Это 00001, вторая в своей серии.

Русские репродукторы через Эльбу обращались к тебе. Американские слухи приходили потрепаться у костров и вызывали, на фоне твоих надежд, жёлтые Американские пустыни, Красных Индейцев, синее небо, зелёные кактусы. Как относился к старушке Ракете? Не сейчас, когда она обеспечивает тебя надёжной работой, а тогда давно—ты хоть помнишь каково было это, выкатывать их вручную, дюжина вас в то утро, почётный караул в простом приложении ваших тел к её инерции… все ваши лица тонут в одинаково самозабвенном выражении—муары личности всё мягче, мягче, каждая волна прибоя чуть-чуть не в фокусе покуда все превратились в неуловимые градации облака—вся ненависть, вся любовь, размыты в кратком расстоянии, на которое вы должны протолкать её по зимнему уступу над водами, стареющие мужчины с полами пальто хлещущими о голенища ваших сапог, дыхания белыми струйками разбиваются в клубы, как волны у вас за спиной... Куда все вы уйдёте?

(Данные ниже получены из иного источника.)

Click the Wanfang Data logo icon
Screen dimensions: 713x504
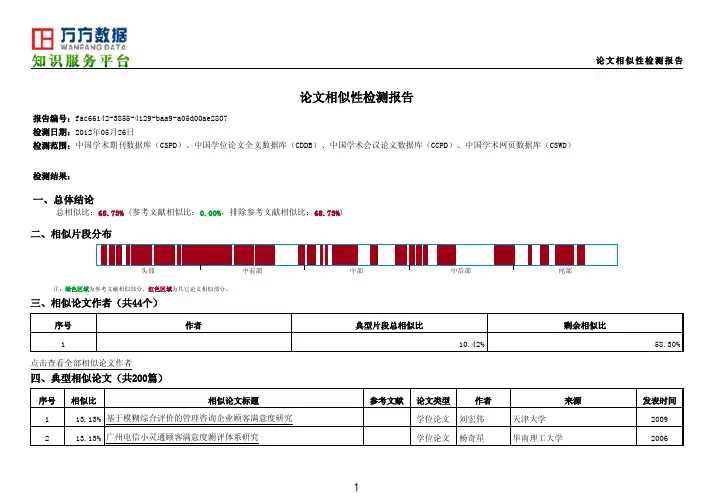(x=42, y=38)
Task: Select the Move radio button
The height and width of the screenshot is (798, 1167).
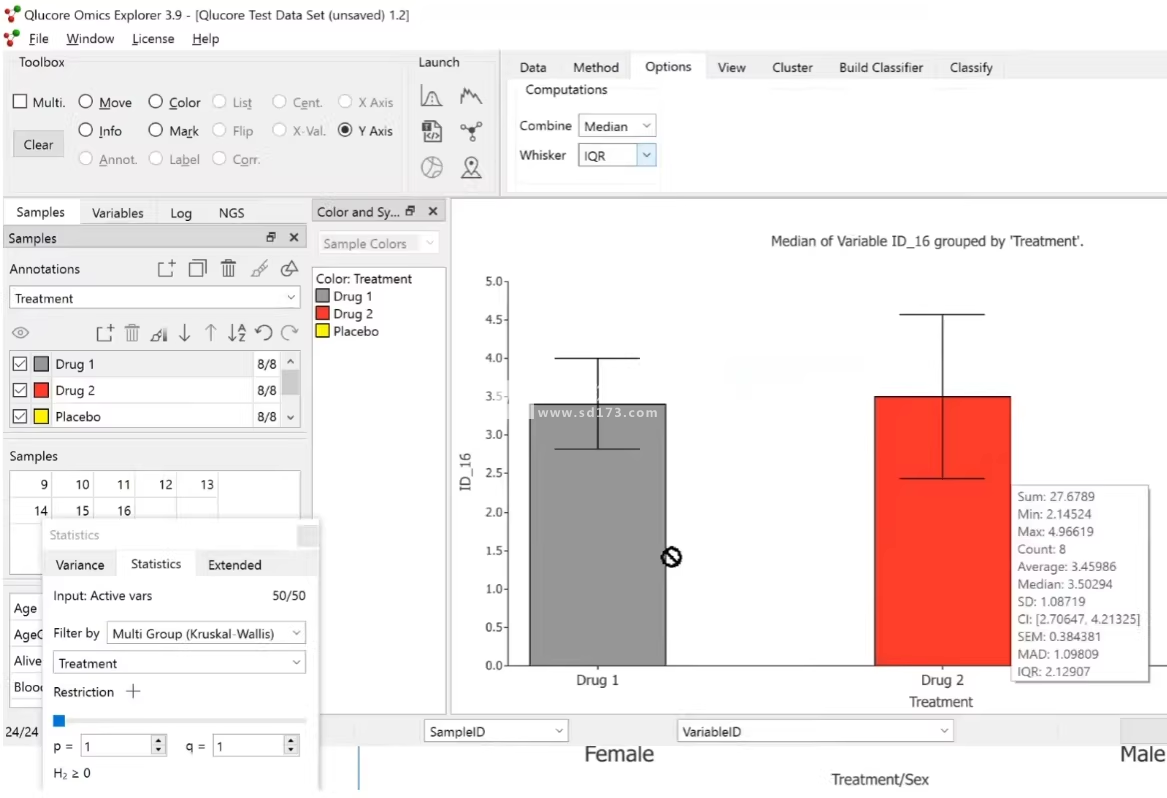Action: coord(86,102)
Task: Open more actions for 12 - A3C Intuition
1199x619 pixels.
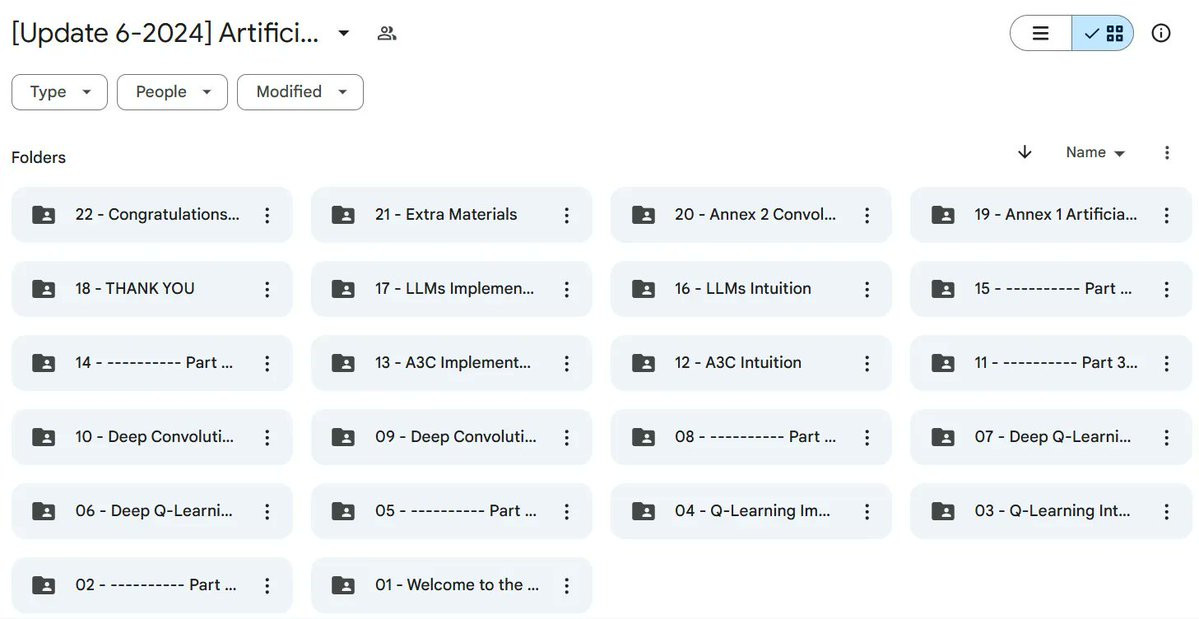Action: click(866, 363)
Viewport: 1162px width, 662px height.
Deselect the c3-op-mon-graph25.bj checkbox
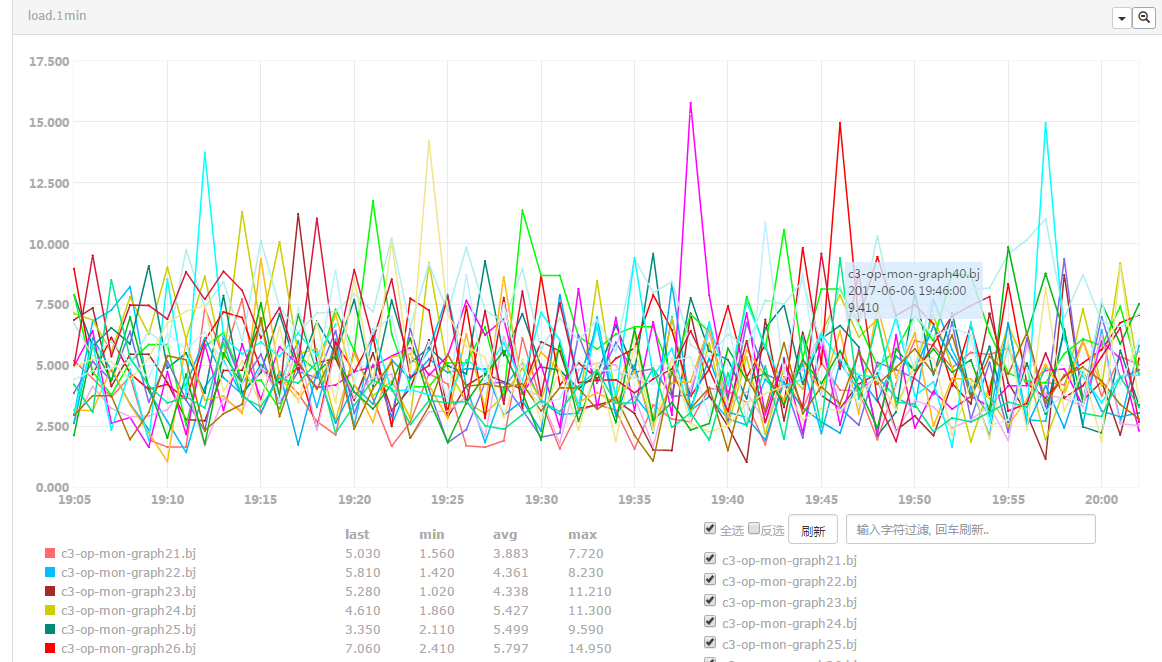[710, 643]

В какие империи, какие пустыни? Вы ласкали её тело, звериное, морозящее сквозь ваши перчатки, тут, все вместе, без стыда или скрытности, вы, двенадцать, напрягались в любви, на этом Балтийском берегу—не Пенемюнде возможно, не официальное Пенемюнде… но однажды, годы тому назад… юноши в белых рубашках, тёмных жилетах и шапках… на каком-то пляже, детского курорта, когда вы были моложе… на Испытательной Платформе VII снимок, наконец, вы не могли оставить—ветер пах солью и умиранием, звук зимнего прибоя, предчувствие дождя, что ощущали вы затылками, шевелилось в остриженных волосах… На Испытательной Платформе VII, на святом месте.